O dönem, Cemal Altunbulduk’un kardeşi Yusuf, Devrimci Gençlik – Devrimci Yol taraftarı olan bir lise öğrencisidir. Yusuf 1977 Nisanında faşistler tarafından bıçaklanınca, Cemal, kardeşi Yusuf’un Devrimci Yolcu arkadaşları ile temasa geçer, onlarla yakınlık kurarak, bu süre içinde Devrimci Yol saflarına geçer. Bu dönemden sonra Cemal Altunbulduk’un Devrimci Yol hareketi içindeki efsanevi hayatı başlar. O işçilikten gelmiş, bir halk öncüsü olarak, Devrimci Yol hareketinin hem mahalle hem de işçi örgütlenmesi içinde aktif görevler alır.
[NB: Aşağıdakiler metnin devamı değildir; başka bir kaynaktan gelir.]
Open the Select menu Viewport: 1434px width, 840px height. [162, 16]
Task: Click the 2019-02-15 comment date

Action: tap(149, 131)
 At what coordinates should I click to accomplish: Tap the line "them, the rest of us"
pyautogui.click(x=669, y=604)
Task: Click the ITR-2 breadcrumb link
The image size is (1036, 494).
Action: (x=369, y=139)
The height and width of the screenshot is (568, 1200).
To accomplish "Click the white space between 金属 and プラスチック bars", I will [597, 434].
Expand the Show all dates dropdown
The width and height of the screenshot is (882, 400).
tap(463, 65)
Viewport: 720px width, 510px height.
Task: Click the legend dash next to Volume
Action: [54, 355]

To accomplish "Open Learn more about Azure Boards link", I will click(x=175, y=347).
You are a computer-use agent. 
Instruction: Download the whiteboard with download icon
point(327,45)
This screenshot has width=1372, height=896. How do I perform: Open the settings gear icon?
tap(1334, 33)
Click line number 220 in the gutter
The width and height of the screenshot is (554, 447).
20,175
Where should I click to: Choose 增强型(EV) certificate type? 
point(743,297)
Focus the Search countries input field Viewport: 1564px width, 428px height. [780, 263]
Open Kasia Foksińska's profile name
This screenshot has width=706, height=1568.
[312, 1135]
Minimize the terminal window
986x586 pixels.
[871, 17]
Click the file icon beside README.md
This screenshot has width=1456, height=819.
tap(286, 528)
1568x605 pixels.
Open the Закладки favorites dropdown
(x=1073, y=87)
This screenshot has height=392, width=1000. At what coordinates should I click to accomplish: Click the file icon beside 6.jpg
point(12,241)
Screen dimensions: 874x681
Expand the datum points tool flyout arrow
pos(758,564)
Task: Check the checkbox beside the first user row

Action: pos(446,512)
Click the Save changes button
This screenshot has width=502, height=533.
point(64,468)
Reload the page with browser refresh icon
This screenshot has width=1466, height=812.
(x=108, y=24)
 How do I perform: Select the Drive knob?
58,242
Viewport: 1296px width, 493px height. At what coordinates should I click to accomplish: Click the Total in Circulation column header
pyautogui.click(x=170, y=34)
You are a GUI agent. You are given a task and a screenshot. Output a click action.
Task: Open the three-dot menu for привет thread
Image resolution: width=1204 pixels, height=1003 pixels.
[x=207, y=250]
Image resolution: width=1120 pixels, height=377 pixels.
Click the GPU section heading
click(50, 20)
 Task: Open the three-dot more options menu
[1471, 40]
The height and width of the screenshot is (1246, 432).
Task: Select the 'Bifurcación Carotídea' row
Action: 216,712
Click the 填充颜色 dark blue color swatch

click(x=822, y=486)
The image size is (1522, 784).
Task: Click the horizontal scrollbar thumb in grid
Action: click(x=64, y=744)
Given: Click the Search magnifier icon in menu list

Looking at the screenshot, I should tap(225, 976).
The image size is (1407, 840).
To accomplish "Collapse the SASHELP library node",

Cemal Altunbulduk’un Adana Halk Evi yönetimine girip onunla özdeşleşmesi, onun Adana’daki popülaritesini daha da artırır, onu Adana sol camiası içinde çok popüler bir sima olmasını sağlar. Böylece Cemal Adana’da kamuoyunda Devrimci Yol hareketi denince ilk akla gelen, onunla özdeşleşmiş bir adam olup çıkar.
Sol içi çatışmaların yaşandığı bir dönemde, 5 Ağustos 1979 tarihinde, Cemal Altunbulduk, Faşistlerin yaraladığı işçilere kan getirme telaşı içindeyken, onu SSK Hastanesinin bahçesinin içinde gafilce yakalayan, sol bir gurup tarafından öldürülür. Böylesi durumlar için bizim yörede, “kurt katırın kıymetini bilmez” derler.
1 Yazılmayıp sonra silinecek dip not: Bu Uğur arkadaş, 1993’de Madımak Otelinde yangında can veren Uğur Kaynardır. Bu dipnot sonra silinecek, genele yazılmayacak.